Trepp: May CMBS Delinquency Rate Slips

In a departure from a trend seen for well over a year, the commercial mortgage-backed securities delinquency rate dipped in May, reported Trepp, New York.

Trepp said the delinquency rate for U.S. commercial real estate loans in CMBS fell five basis points to 5.47 percent. The rate equaled 4.35 percent one year ago and 5.03 percent six months ago.

Since reaching a post-crisis low in February 2016, the delinquency rate reading climbed “consistently” as loans from 2006 and 2007 reached their maturity dates and have not been paid off via refinancing, the Trepp CMBS Delinquency Report said. The delinquency rate moved up in 12 of the last 14 months before May’s contraction.

The rate is up 24 basis points year-to-date, Trepp said. The measure peaked at 10.34 percent in July 2012.

“Last month, we noted that it was hard to see the [delinquency] rate going down any time in the near future,” Trepp said. “This month’s data defied that prediction for at least one period.”

Trepp Analyst Sean Barrie noted that the CMBS delinquency rate will likely continue to inch higher over the next few months as pre-crisis loans reach their balloon dates, “but we’re not complaining about a lower reading,” he said.

Though the overall delinquency rate decreased in May, readings for four of the five major property types moved higher. “Only a strong showing from office loans pulled the delinquency rate lower this month,” Trepp said.

Fitch Ratings, New York, called May a “quiet” month for CMBS delinquencies. The ratings agency noted that resolutions of $583 million and new delinquencies of $518 million were both well below their year-to-date monthly averages of $748 million and $843 million, respectively.

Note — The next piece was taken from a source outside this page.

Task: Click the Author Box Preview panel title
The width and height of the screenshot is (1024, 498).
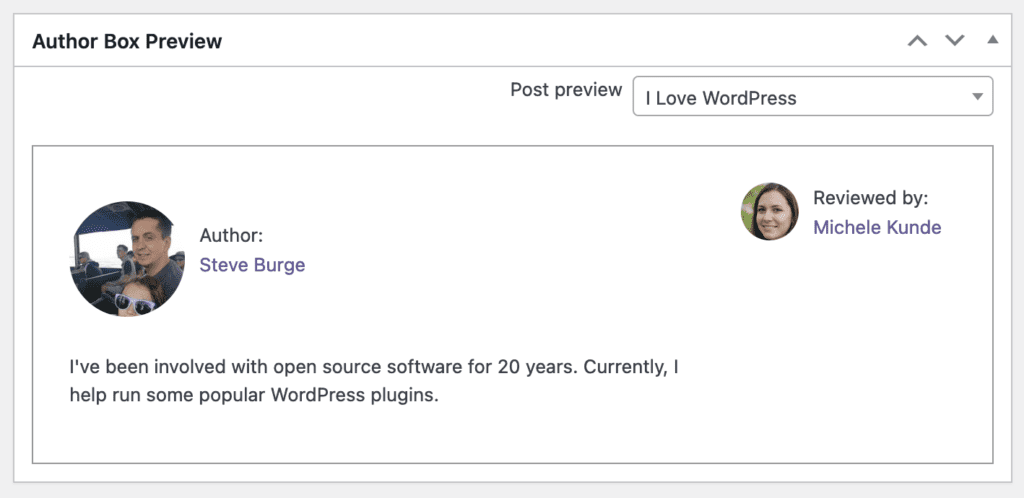Action: pyautogui.click(x=127, y=42)
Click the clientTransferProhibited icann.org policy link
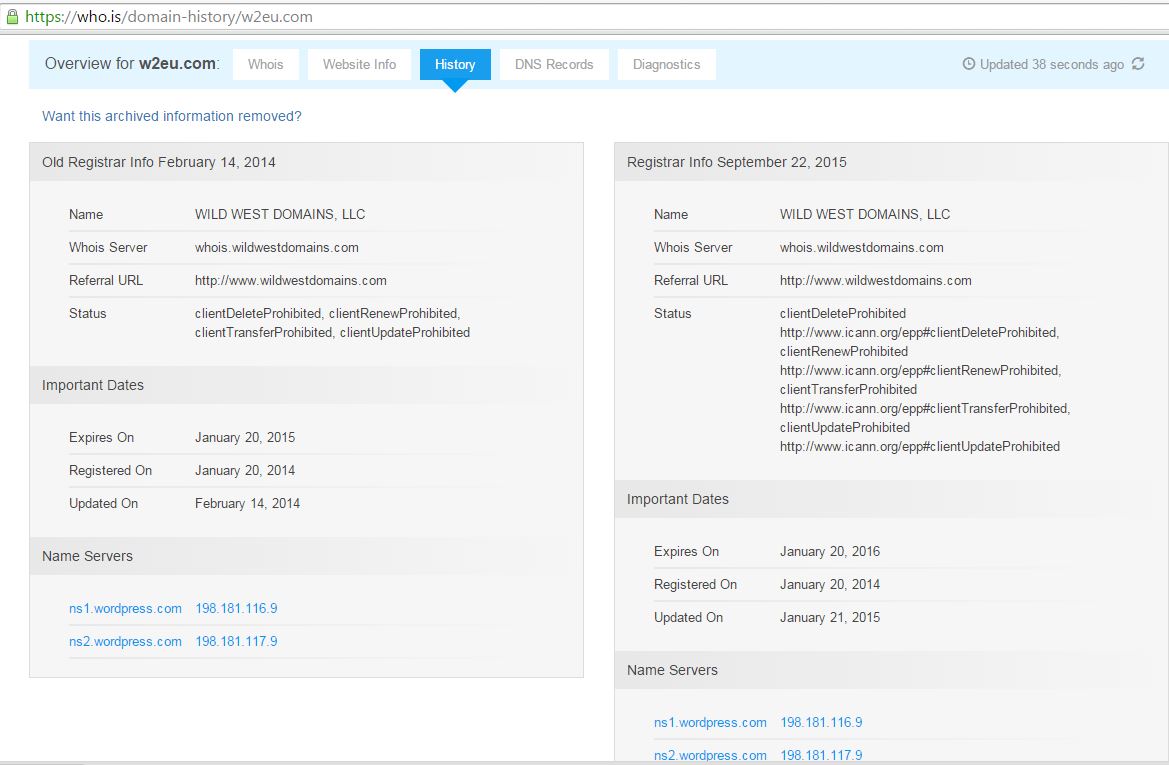The image size is (1169, 765). pos(924,408)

Fitch said regional malls account for 28 percent of total retail delinquencies. The largest new delinquency that drove a 28 basis point increase in retail late-pays was the $40 million interest-only Valle Vista Mall loan secured by a 500,000-square-foot regional mall in Harlingen, Texas. “Recently announced store closures by retailers could pave the way for pressure on retail property net cash flows headed into the midway point of 2017,” the report said.

Meanwhile, the hotel-sector CMBS delinquency rate fell nearly half a percentage point in May, Fitch reported. “The largest resolution responsible for much of last month’s 46 basis point decline in hotel delinquencies was the $201 million Resorts International-Casino Portfolio asset,” the report said.